### What you should do
Repeat exactly the lines below that lie between the line with "1488x814 pixels. Task: Click" and the line with "Given: Expand the Offers dropdown", counting both of those lines as part of the answer.

[[ Data extracts open ]]

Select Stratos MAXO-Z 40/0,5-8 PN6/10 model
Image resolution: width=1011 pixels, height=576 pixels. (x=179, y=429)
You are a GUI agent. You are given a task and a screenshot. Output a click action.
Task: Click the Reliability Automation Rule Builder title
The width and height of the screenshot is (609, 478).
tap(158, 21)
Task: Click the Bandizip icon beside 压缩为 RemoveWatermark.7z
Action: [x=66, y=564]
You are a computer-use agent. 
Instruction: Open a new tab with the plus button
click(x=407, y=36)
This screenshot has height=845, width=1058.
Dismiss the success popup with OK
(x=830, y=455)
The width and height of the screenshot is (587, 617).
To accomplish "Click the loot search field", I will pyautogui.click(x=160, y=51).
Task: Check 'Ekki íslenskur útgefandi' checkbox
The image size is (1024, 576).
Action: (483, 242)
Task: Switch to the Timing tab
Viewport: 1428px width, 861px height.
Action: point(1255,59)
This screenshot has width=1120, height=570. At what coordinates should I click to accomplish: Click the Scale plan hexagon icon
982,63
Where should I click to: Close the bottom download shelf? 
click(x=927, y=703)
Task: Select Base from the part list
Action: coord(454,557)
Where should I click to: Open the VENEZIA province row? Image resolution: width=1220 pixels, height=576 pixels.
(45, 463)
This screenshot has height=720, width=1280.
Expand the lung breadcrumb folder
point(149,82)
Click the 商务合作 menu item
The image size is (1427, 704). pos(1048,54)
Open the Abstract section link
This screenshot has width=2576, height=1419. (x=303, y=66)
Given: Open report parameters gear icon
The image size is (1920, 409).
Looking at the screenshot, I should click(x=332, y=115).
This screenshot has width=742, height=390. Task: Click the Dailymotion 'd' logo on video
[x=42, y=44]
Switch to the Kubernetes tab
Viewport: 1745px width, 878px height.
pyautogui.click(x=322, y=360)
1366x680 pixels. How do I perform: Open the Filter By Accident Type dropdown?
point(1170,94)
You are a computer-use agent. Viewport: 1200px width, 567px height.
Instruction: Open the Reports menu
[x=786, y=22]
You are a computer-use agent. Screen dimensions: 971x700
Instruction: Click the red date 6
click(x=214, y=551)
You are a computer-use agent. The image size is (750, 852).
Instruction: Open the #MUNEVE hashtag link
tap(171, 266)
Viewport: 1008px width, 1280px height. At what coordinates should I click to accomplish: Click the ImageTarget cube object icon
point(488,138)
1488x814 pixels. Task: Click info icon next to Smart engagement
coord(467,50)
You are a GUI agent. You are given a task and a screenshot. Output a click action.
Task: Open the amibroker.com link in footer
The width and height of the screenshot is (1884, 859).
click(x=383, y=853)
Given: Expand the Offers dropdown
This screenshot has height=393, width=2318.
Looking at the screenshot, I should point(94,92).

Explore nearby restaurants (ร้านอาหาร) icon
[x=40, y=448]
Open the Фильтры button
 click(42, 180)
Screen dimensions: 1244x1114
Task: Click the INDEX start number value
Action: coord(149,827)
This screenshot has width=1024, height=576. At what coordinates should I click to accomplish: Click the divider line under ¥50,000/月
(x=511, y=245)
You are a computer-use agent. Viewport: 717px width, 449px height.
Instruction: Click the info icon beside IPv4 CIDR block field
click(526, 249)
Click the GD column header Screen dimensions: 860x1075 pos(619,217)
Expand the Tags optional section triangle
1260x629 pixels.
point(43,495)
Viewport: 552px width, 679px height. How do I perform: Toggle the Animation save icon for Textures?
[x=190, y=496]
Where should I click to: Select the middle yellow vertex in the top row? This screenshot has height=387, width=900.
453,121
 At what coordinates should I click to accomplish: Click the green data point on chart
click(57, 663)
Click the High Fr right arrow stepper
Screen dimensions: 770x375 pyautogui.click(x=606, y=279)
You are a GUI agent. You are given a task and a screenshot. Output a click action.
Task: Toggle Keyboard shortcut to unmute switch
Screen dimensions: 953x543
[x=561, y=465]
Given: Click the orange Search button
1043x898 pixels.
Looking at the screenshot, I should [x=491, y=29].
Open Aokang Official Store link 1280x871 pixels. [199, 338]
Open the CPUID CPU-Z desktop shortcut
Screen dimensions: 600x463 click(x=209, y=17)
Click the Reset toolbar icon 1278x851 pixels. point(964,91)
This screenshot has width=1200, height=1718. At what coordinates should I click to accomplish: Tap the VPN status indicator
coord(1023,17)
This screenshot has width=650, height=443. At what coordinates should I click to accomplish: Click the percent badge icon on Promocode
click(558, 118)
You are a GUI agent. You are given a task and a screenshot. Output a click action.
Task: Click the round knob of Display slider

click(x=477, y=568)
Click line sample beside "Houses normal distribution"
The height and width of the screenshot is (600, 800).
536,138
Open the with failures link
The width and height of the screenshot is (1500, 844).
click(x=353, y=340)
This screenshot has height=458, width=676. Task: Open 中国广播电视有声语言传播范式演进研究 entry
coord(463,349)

[[ Data extracts closed ]]

### Result of the task
1488x814 pixels. Task: Click info icon next to Smart engagement
coord(467,50)
You are a GUI agent. You are given a task and a screenshot. Output a click action.
Task: Open the amibroker.com link in footer
The width and height of the screenshot is (1884, 859).
click(x=383, y=853)
Given: Expand the Offers dropdown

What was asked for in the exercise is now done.